Епифанов щелкнул пальцами, подзывая официанта, но Матвиенко его остановил.
- Мои на даче,- сказал он.- И дети, и внуки. И жена. Айда ко мне.
В квартире Матвиенко их поразил идеальный порядок: в кабинете - ровные ряды книг, в гостиной - ни пылинки на полированных поверхностях, в кухне- чистота и белизна, в ванной - голубизна. Сообща, как в давние студенческие годы, накрыли стол.

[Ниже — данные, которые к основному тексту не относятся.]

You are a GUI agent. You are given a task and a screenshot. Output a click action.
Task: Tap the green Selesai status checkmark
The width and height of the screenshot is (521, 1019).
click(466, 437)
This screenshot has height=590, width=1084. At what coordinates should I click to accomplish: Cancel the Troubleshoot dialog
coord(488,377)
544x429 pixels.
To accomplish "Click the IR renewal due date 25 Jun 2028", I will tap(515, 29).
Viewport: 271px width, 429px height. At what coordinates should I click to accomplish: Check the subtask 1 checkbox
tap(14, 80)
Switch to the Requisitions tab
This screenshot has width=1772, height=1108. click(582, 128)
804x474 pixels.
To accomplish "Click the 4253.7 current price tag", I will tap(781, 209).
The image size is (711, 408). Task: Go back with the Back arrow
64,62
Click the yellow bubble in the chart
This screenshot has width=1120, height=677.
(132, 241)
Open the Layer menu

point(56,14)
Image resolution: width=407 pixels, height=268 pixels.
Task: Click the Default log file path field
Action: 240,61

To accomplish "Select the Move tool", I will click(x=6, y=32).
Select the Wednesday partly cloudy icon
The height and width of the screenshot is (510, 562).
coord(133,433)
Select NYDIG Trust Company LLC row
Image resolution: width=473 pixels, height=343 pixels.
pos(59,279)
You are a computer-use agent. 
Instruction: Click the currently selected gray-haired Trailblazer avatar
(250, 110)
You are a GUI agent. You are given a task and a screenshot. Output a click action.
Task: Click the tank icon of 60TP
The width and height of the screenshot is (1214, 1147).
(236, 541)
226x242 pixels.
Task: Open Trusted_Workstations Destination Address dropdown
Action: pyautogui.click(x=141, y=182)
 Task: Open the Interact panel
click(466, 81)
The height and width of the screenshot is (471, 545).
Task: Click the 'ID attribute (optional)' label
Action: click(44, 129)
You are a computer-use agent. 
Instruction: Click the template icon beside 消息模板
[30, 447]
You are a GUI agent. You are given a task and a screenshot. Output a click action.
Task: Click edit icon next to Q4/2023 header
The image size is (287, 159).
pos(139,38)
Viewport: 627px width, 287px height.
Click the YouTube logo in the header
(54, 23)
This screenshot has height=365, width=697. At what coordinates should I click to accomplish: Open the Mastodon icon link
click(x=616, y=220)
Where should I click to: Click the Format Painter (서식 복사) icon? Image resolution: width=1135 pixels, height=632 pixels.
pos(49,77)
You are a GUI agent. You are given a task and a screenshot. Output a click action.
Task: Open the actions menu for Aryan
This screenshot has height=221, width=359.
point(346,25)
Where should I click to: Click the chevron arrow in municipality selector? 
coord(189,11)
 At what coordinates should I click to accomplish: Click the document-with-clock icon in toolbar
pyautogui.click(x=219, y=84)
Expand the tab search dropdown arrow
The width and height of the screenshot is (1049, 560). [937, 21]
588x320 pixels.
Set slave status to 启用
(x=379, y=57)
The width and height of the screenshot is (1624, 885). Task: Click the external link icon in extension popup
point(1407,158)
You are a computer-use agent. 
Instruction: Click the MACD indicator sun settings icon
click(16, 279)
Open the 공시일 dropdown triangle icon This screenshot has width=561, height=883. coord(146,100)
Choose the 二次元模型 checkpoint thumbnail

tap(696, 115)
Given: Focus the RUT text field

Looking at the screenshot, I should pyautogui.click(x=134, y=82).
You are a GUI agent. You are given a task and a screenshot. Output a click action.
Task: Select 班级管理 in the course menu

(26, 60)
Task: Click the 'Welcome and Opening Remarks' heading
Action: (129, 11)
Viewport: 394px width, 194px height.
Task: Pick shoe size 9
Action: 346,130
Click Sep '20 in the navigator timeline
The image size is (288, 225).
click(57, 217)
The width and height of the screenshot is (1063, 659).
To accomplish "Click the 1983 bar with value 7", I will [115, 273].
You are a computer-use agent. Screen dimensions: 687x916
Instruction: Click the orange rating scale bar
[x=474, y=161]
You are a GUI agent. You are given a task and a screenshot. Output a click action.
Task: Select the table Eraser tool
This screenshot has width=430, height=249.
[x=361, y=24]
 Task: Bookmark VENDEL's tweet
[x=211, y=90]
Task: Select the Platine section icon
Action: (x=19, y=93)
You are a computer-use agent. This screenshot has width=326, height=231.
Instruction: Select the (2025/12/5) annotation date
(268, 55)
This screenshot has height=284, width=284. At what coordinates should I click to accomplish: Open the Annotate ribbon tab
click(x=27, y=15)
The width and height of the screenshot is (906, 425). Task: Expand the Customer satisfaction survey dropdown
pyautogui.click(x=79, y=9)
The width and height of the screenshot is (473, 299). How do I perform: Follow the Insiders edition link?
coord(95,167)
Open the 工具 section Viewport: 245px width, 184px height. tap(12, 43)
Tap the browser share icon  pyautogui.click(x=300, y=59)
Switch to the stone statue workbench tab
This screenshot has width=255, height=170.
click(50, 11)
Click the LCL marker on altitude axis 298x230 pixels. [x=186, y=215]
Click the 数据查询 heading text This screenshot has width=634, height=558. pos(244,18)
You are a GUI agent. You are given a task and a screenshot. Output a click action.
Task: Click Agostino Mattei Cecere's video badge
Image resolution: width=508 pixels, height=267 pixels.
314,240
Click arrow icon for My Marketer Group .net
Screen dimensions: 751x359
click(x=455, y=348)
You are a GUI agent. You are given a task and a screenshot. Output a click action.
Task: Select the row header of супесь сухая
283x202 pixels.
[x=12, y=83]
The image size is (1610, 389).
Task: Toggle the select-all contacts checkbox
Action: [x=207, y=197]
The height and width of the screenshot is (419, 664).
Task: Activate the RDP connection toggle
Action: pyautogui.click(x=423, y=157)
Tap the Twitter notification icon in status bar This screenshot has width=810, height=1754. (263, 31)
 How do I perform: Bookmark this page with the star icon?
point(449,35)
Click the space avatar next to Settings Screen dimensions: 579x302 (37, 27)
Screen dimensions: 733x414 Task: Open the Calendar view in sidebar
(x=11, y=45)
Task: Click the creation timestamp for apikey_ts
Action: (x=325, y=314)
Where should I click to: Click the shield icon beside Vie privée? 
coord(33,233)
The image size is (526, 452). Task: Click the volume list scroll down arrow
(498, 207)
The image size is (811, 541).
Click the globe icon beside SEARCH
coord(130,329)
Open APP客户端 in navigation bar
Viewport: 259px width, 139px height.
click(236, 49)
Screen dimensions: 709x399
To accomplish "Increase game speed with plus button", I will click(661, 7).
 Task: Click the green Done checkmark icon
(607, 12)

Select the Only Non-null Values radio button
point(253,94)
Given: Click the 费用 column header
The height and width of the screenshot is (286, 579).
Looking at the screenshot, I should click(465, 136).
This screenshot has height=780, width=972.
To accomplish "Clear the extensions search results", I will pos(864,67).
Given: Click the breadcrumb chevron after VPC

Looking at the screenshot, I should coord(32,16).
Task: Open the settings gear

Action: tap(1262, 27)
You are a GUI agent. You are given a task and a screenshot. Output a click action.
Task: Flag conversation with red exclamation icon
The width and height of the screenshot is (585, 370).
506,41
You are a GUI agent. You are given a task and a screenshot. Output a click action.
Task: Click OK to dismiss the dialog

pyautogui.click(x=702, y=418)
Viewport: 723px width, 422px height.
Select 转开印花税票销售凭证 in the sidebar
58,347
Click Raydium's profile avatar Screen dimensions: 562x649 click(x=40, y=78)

- А ты сам-то где?- спросил Епифанов у Матвиенко.- Последнее, что я о тебе слышал,- зам.
- Поднимай выше,- подмигнул гостеприимный хозяин.- Я теперь директор.
Епифанов и Снегуркин переглянулись.
- Когда назначен? Что-то я не слышал об этом...
- Не института,- успокоил их Матвиенко.- Ателье. Видите, костюм себе сварганил. Уж полгода... А до этого был в мастерской металлоремонта. Я ведь специалист по твердым сплавам, вы помните. Что делать- не могу без дела... Вот и напросился... И жизнь потекла... Денег больше, ответственности никакой. Дубликаты ключей, зажигалки, орденские планки... Вроде справился, вот и кинули на повышение...
Епифанов хмыкнул. Матвиенко это не смутило.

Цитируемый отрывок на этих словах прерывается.